[Screenshot and document pointing data]
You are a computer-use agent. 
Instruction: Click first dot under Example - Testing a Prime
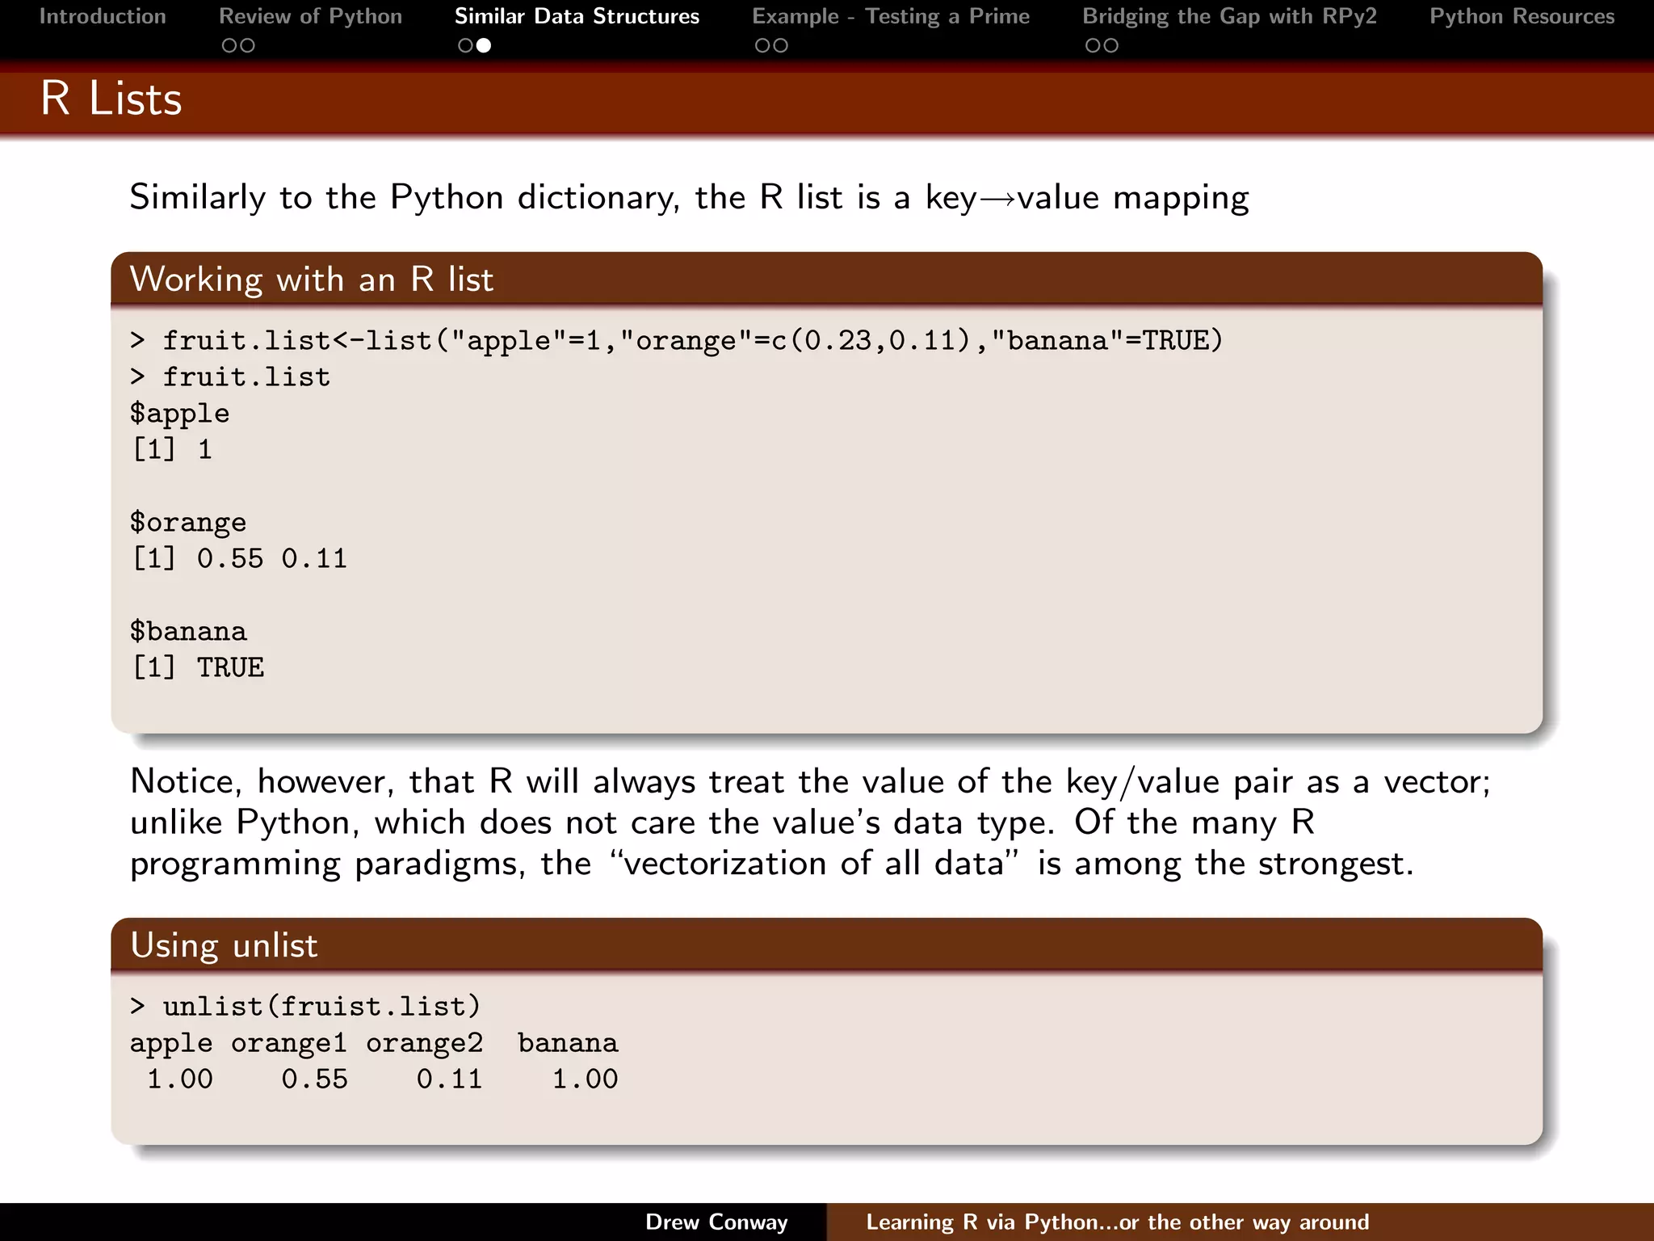tap(762, 46)
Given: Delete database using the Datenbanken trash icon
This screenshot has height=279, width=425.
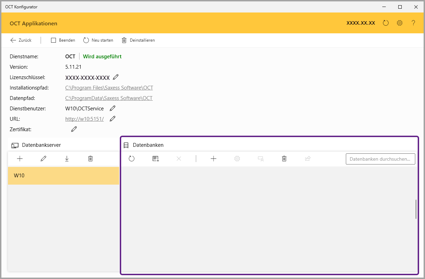Looking at the screenshot, I should point(284,159).
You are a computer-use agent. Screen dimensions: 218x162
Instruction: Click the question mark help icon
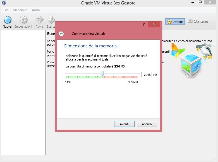coord(144,25)
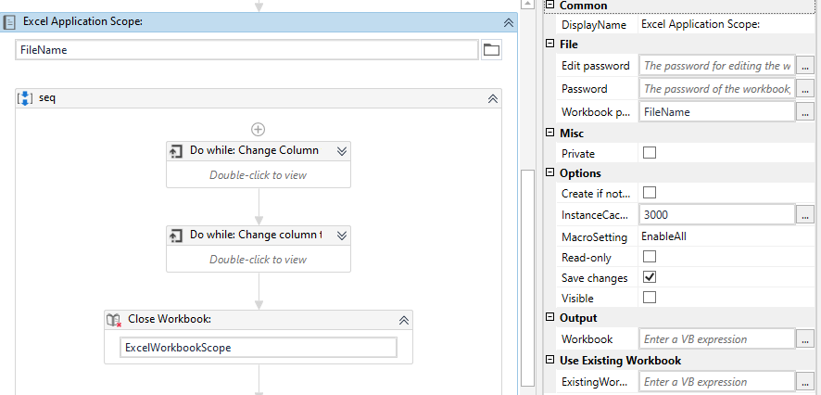Click the ExcelWorkbookScope input field
This screenshot has width=821, height=395.
pyautogui.click(x=259, y=348)
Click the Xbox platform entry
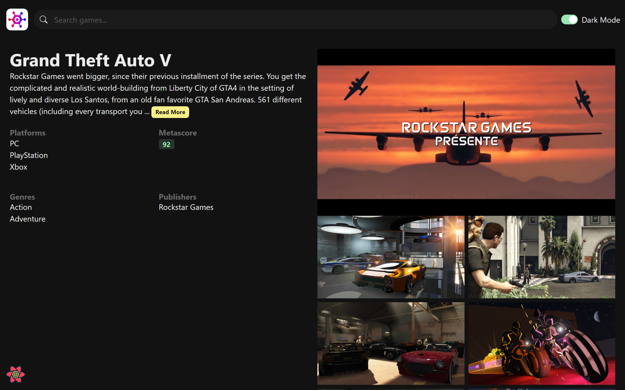 [x=18, y=167]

Work instructions |
Reproduce all of the lines above word for word, leaving out the pictures.

Completed exercise |
You are a computer-use agent. 
Instruction: Click first dot under Example - Testing a Prime
tap(762, 46)
Given: Delete database using the Datenbanken trash icon
This screenshot has height=279, width=425.
Looking at the screenshot, I should point(284,159).
You are a computer-use agent. Screen dimensions: 218x162
Instruction: Click the question mark help icon
coord(144,25)
Click the ExcelWorkbookScope input field
This screenshot has width=821, height=395.
pyautogui.click(x=259, y=348)
Click the Xbox platform entry
 [x=18, y=167]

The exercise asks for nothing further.